------ Provided records ------

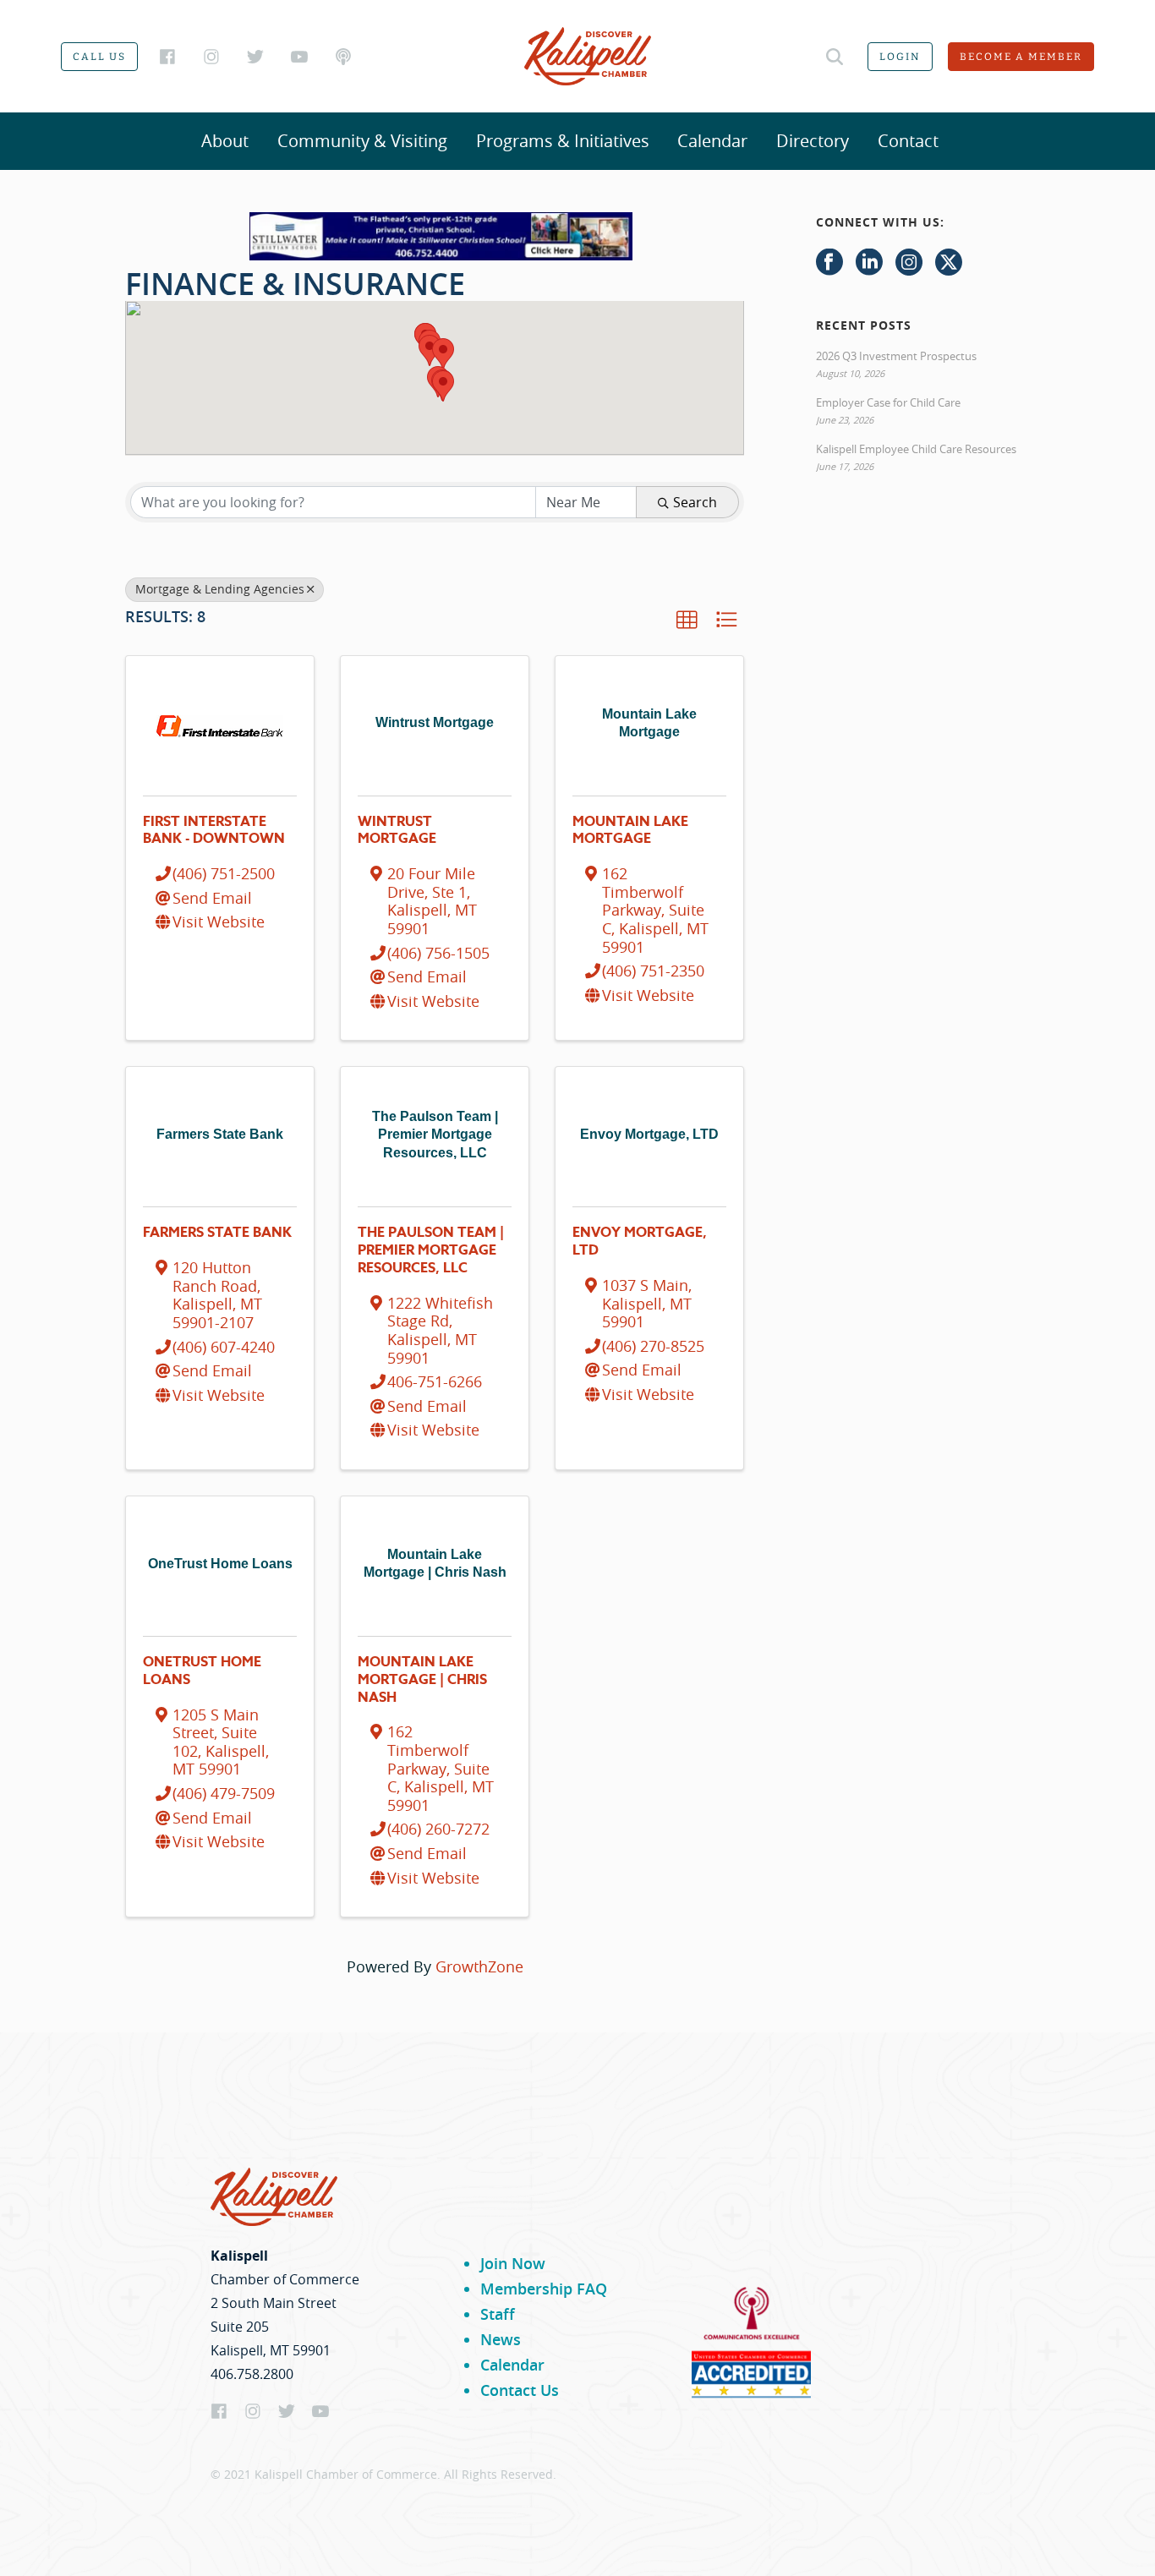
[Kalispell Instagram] (211, 56)
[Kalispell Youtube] (299, 56)
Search (695, 502)
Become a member (1021, 57)
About (225, 140)
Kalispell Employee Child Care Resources (916, 449)
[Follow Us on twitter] (948, 263)
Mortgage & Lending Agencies (219, 589)
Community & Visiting (362, 140)
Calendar (712, 140)
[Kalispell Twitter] (255, 56)
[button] (443, 386)
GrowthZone (479, 1966)
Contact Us (519, 2390)
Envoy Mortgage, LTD (639, 1241)
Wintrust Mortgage (397, 831)
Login (900, 57)
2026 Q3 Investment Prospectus (896, 356)
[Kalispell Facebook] (167, 56)
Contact (908, 140)
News (500, 2339)
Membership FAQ (543, 2288)
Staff (497, 2314)
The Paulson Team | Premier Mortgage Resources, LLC (431, 1250)
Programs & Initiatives (562, 140)
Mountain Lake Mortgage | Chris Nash (422, 1680)
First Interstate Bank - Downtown (214, 831)
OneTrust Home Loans (202, 1671)
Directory (812, 140)
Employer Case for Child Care (888, 402)
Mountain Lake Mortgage (630, 831)
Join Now (512, 2263)
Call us (99, 57)
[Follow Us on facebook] (829, 263)
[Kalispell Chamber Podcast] (343, 56)
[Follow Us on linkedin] (869, 263)
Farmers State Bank (217, 1232)
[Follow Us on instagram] (908, 263)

------

## Required work
Leave out every line above except those from the line with "About (225, 140)" up to and including the line with "Login (900, 57)", and copy those exactly.

## The completed task
About (225, 140)
Kalispell Employee Child Care Resources (916, 449)
[Follow Us on twitter] (948, 263)
Mortgage & Lending Agencies (219, 589)
Community & Visiting (362, 140)
Calendar (712, 140)
[Kalispell Twitter] (255, 56)
[button] (443, 386)
GrowthZone (479, 1966)
Contact Us (519, 2390)
Envoy Mortgage, LTD (639, 1241)
Wintrust Mortgage (397, 831)
Login (900, 57)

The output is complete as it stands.